One of my now passed clients was an early investor in Oracle and she told me stories of what a dick Ellison was and how he cheated many early investors out of money - she still made 10x what she invested, but should have made 100x according to her. For what it's worth, I believe her.
Ellison is now on the board of Tesla. For what it's worth, I do think Tesla will survive and take a lot of global market share the next 5-10 years in the 10-20% range. For comparison GM is at about 17%, Toyota about 16% and Ford about 14%. GM and Ford have negative trends. That notwithstanding, Tesla is in for a choppy drive the next couple years.
Tesla has a great lead in EV and is an iconic brand with "fanboys" (like me) who want to buy a Tesla eventually. To me, they are the Apple of cars. Their multilevel business model with solar energy generation and storage is also a good one. The problem is the pace of adoption of EVs, solar and energy storage and where that intersects with Tesla's balance sheet.
The company will be done to around a billion dollars in cash by year-end by my calculations. They are at around $2.5 billion now, will lose about a billion this year and have a half-billion note due in November.
Today, they announced they would be dramatically slowing their increase in battery production, a joint venture with Panasonic.
Something to know about today's Tesla and Panasonic headline is that I have been talking about the advent of new battery technology and that I expected Tesla would jump to it quickly. I do not put it past Musk to essentially dump Panasonic for the future while using them now for what Tesla needs the next few years.
Larry Ellison is also a very pragmatic hardguy in that way too. He will not dissuade Musk from doing what is right for Tesla, regardless of optics.
The real story with today's battery decision to watch, is the announcement of a new battery design in the next year. There are new zinc air batteries that are on the cusp of being produced at larger sizes. We already use them in smaller products like hearing aides.

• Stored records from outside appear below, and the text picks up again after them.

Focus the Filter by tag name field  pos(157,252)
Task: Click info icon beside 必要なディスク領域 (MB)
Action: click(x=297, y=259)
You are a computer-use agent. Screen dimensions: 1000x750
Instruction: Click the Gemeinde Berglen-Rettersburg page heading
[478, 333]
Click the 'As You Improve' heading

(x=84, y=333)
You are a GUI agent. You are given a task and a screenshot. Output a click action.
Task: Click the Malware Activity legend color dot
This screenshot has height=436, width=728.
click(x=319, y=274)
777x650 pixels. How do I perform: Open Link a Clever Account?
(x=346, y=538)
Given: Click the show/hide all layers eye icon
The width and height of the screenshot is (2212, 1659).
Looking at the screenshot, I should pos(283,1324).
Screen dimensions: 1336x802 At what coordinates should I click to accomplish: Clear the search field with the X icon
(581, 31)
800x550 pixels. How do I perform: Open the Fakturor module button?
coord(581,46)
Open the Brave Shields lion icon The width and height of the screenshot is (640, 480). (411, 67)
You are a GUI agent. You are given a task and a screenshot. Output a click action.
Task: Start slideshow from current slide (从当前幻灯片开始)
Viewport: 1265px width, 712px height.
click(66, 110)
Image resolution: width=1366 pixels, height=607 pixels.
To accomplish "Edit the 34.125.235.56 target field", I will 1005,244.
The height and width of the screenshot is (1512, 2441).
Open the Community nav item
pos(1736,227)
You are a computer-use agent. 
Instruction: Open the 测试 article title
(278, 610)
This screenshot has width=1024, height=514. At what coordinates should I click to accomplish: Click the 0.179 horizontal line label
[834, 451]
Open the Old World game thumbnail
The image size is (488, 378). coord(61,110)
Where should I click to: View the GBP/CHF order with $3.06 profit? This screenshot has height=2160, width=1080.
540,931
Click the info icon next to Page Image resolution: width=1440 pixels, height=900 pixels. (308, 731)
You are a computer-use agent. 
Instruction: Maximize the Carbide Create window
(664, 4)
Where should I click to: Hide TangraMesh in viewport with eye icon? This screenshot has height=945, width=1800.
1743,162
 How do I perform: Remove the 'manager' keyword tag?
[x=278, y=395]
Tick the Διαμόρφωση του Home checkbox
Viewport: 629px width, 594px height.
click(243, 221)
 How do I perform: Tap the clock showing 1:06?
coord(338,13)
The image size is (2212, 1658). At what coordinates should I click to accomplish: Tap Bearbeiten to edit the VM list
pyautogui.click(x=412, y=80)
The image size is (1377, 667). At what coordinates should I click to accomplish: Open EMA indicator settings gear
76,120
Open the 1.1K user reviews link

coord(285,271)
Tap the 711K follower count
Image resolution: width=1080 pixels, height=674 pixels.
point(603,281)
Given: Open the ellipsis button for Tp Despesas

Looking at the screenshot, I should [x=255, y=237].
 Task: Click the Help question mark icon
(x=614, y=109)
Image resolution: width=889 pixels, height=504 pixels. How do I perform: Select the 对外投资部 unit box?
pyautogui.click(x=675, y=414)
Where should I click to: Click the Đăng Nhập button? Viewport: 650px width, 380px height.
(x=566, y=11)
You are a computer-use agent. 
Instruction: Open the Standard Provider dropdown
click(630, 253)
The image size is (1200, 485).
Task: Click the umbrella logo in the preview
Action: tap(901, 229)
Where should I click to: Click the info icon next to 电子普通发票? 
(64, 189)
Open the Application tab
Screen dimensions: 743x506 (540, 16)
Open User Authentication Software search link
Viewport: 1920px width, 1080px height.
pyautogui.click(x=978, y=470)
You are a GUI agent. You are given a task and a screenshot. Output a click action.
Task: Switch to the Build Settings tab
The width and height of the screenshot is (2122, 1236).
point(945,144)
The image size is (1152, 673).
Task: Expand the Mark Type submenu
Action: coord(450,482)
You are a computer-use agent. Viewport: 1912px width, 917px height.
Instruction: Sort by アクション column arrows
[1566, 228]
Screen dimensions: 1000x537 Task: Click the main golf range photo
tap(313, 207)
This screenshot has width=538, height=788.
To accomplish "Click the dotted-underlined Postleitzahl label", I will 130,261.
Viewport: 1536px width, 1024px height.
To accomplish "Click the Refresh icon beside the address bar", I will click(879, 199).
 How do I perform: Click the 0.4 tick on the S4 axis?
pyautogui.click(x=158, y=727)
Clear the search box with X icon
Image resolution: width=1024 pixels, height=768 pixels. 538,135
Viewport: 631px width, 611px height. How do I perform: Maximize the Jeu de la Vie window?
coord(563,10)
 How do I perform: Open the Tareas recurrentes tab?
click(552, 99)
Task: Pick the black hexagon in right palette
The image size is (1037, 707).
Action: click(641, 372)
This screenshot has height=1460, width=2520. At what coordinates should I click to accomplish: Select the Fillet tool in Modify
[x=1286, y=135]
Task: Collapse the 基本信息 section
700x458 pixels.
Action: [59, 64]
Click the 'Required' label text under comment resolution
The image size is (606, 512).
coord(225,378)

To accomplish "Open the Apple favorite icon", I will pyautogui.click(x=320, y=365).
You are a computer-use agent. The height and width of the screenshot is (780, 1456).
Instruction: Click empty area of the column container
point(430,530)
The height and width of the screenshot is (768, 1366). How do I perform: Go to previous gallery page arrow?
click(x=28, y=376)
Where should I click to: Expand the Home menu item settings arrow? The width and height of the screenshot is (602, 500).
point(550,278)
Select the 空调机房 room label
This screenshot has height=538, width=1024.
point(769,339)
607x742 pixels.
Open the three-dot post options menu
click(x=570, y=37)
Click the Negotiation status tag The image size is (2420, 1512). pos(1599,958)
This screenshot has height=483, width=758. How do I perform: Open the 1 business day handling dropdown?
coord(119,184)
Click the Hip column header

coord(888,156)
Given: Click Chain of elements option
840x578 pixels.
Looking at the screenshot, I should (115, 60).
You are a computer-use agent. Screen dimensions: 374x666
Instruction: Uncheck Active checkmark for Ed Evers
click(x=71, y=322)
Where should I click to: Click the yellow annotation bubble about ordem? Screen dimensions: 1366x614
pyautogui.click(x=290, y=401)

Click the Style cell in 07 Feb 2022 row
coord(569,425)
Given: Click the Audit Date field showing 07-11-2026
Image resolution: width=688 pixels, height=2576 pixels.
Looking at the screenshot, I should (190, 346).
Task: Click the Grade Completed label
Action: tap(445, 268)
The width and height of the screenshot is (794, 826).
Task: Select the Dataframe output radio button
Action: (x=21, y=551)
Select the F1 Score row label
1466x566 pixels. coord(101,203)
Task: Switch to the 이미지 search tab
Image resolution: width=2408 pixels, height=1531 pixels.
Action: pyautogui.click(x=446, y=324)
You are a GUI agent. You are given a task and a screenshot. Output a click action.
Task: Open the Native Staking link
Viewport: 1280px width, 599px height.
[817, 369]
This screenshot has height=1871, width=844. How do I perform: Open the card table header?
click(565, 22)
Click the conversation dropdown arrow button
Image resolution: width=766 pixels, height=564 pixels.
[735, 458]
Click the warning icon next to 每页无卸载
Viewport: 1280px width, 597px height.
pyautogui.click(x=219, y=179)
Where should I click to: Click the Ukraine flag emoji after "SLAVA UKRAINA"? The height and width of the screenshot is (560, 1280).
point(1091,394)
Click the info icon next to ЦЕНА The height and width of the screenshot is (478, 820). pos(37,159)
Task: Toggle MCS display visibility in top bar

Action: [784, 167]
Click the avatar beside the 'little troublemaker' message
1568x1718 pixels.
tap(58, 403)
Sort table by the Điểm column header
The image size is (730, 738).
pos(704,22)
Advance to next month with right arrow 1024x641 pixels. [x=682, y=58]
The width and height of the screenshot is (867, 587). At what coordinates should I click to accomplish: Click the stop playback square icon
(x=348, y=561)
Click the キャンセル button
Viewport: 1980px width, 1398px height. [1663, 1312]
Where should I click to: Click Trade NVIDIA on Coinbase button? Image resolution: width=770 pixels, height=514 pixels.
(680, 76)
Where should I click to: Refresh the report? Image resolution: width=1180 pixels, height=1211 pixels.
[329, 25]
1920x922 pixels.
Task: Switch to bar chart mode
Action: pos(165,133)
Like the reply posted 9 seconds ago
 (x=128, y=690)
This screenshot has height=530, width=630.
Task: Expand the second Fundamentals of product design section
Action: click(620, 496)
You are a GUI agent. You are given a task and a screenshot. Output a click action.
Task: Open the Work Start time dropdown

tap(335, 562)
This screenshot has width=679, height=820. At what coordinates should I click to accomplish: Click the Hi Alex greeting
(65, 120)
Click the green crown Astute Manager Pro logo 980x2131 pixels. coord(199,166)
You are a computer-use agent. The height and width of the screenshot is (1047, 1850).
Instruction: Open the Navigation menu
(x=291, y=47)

Billionaire Patrick Soon-Shiong's new company (7 years old), NantEnergy, is about the distance from the top of this column and the bottom from having a battery that breaks the $100 per kilowatt-hour barrier. The zinc-air battery provides a lower cost for energy storage and is now able to be recharged multiple times.
The technology is a hundred years old, but like other old technologies, has been reengineered to be much more efficient and cheaper. The major kicker of course is that zinc is not toxic and is easier to mine than lithium. I expect Tesla to announce something with Arizona based Nant in the not too distant future.
What would that do for Tesla. First off, it would again be first to market with a next generation EV. Second, it would likely open up Soon-Shiong's pocketbook to a large investment in Tesla. Soon-Shiong is a philanthropist and I can see him giving the shares to his foundation one day.
It is possible that they sell licensing to GM, Ford and others for the battery technology, however, Tesla is the natural fit. Why? While I know people like to bash Tesla because they are young, changing the world and a little broke, the company doesn't have something that GM and Ford have, which is a horribly heavy footprint to support.
As I said in the comments to another Tesla bashers column on Seeking Alpha, GM and Ford are much more likely to go bankrupt than Tesla. There are nations that want Tesla factories and billionaires that want a piece of the action, in addition to wanting to see Tesla change the world.
I'll finish with Ellison. For the shark that he is, he's another deep pocketed person that wants to see Tesla succeed. He did not come to Tesla for fun. He's about the money. What did grandpa tell you? "Follow the money?" I hope you listened.
When the correction in Tesla shares is over, you want to own some shares. I am targeting a price to buy around $180, however, it might not fall that low. We'll have to keep an eye on money flow. Tesla will become one of the largest car companies on earth, faster than you think.